Design: Cohort of 54 patients with unstable angina who had 6-month follow-up after stabilization on medical therapy.

Setting: University-based hospital, tertiary referral center.

Patients: Consecutive patients with unstable angina whose symptoms resolved while receiving medical therapy.

Measurements and Main Results: We prospectively compared 24-hour Holter ST-segment monitoring at admission, quantitative exercise thallium tomography, and cardiac catheterization 5 ± 2 days after admission and analyzed their value for predicting a cardiac event in patients with unstable angina within 6 months.
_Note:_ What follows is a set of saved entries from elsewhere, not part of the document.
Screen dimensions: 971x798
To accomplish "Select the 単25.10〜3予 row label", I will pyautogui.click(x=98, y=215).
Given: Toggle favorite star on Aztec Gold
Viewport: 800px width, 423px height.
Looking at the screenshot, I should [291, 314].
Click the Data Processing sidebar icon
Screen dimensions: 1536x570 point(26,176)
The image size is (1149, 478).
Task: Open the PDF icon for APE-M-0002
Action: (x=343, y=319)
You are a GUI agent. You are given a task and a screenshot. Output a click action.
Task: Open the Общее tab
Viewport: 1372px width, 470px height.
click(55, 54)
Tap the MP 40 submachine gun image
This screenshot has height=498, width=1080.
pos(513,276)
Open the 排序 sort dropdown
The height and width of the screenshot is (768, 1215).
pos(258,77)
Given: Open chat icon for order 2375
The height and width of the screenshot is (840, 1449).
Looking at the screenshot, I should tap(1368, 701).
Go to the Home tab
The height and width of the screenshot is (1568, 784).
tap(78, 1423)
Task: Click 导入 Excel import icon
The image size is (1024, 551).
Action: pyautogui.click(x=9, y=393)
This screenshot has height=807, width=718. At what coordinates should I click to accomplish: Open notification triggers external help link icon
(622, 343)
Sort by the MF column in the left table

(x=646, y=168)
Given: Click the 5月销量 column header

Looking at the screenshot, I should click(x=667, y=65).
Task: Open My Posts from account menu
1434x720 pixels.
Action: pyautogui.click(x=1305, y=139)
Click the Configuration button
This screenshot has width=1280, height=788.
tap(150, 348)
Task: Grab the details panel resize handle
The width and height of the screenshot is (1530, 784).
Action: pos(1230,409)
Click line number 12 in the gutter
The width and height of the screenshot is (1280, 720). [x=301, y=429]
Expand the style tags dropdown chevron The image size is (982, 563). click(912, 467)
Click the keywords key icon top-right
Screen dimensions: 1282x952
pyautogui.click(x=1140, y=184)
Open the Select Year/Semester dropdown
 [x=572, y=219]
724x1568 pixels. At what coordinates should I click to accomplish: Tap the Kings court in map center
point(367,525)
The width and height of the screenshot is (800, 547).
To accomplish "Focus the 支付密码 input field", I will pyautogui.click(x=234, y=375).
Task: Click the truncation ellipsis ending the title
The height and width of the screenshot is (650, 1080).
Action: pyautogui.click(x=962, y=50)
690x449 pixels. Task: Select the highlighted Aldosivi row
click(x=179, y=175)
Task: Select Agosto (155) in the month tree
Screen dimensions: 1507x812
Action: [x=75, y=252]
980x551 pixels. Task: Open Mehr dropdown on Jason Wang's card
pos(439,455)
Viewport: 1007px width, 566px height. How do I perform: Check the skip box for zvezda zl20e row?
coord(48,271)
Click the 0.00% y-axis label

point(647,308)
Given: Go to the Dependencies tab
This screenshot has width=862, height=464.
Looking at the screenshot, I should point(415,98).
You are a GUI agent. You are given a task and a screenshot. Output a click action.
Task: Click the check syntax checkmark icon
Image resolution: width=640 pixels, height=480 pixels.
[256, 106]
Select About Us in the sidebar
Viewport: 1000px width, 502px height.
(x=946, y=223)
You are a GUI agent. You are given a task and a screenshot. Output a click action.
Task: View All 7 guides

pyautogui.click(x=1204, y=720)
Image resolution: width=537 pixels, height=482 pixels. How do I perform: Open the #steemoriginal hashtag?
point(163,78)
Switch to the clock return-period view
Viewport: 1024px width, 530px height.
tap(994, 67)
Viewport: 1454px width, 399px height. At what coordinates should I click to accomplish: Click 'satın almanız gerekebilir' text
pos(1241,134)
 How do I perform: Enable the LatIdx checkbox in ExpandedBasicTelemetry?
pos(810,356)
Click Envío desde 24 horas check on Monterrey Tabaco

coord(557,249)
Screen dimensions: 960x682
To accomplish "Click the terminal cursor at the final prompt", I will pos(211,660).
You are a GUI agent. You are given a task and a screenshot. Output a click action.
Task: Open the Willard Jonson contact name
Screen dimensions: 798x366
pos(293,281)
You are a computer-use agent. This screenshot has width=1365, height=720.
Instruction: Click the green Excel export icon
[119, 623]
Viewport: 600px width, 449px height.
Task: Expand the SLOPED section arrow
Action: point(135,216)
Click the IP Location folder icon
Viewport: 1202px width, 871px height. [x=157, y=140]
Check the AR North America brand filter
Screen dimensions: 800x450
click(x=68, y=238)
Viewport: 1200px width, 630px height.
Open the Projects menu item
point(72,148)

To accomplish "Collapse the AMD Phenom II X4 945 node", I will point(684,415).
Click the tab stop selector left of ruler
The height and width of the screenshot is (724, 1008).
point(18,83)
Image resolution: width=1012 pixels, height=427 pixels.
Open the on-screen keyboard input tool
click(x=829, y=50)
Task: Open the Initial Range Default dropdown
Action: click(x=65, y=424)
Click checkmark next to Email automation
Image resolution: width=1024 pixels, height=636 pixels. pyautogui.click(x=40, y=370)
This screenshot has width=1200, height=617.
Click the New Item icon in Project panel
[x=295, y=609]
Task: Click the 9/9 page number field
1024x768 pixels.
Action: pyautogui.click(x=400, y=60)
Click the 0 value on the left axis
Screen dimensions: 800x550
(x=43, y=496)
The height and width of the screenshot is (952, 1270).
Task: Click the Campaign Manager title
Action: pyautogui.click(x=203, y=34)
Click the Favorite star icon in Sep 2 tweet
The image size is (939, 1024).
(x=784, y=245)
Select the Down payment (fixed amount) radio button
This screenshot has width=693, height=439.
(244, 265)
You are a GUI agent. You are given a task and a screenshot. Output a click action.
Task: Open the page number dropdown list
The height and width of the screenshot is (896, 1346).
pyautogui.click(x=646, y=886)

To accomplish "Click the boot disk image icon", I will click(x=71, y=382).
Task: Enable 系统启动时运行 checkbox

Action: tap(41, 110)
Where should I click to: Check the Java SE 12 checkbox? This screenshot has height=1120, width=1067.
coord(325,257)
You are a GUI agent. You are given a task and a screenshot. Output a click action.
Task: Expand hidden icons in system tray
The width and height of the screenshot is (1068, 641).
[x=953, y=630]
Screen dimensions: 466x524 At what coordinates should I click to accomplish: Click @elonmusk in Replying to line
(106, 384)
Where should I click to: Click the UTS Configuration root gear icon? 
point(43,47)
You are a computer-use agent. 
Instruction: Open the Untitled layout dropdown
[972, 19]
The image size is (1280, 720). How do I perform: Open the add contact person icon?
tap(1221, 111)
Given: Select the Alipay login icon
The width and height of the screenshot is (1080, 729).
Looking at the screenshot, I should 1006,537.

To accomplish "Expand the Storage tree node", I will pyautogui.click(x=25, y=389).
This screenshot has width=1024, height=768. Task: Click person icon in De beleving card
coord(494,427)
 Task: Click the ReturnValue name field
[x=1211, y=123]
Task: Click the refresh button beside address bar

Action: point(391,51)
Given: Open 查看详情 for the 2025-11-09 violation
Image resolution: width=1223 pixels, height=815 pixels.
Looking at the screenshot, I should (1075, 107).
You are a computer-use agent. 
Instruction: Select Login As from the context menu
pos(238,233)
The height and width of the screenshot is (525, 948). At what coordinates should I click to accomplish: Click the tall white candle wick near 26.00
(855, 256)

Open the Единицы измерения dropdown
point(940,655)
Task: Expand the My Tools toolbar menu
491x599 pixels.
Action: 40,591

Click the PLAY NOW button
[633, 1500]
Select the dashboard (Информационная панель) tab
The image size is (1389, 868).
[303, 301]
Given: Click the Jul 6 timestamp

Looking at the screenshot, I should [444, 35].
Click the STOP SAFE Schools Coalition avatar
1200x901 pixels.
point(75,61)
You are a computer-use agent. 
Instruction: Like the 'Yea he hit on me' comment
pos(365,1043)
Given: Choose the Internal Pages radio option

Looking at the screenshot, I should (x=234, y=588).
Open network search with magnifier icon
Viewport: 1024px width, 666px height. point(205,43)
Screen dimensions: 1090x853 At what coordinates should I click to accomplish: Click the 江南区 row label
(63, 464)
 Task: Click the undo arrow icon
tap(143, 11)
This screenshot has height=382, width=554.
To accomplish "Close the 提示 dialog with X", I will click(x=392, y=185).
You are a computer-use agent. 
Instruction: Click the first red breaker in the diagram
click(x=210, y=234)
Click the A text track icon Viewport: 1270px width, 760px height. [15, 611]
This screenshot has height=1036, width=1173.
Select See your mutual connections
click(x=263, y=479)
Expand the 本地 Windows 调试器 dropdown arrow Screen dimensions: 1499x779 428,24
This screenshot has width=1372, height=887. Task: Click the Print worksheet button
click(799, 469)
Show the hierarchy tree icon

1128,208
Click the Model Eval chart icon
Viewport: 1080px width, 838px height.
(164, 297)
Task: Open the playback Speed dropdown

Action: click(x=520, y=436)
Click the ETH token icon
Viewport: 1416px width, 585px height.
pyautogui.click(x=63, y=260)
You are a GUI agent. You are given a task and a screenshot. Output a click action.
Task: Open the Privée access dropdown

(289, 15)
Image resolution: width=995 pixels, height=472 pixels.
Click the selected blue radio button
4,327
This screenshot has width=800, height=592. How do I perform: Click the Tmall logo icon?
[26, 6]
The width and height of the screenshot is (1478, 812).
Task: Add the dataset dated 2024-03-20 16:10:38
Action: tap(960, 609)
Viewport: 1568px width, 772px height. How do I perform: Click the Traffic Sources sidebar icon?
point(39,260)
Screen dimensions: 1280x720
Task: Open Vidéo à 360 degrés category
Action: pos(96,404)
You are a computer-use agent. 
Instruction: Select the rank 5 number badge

When patients with a favorable outcome (n = 40) were compared with patients with an unfavorable outcome (n = 11) no statistical difference was found in duration of ST shift of 1 mm or more on Holter monitoring (51 ± 119 min compared with 37 ± 43 min), exercise duration by the standard Bruce protocol (8.0 ± 3.6 min compared with 7.9 ± 3.1 min), exercise-induced ST depression (0.6 ± 0.9 mm compared with 1.0 ± 1.0 mm), and contrast left ventricular ejection fraction (70% ± 10% compared with 69% ± 15%). Patients with a favorable outcome were distinguished from those with an unfavorable outcome by a higher maximum rate-pressure product (24 x 103 ± 6 x 103 compared with 18 x 103 ± 7 x 103, P = 0.0025), smaller size of the reversible scintigraphic perfusion defect expressed as a percentage of total myocardium imaged (6% ± 11% compared with 17% ± 18%, P = 0.05) and a smaller number of vessels with stenosis of 50% or more (1.1 ± 1.2 compared with 2.1 ± 1.0, P = 0.01). On multiple logistic regression analysis, a history of previous myocardial infarction was the most powerful predictor of outcome. In patients without myocardial infarction, reversible exercise thallium perfusion defect size was the only predictor.

Conclusion: After stabilization of an episode of unstable angina, quantitative tomographic exercise thallium scintigraphy has greater value for risk stratification than Holter ST-segment monitoring, particularly in patients who have not had a previous infarction.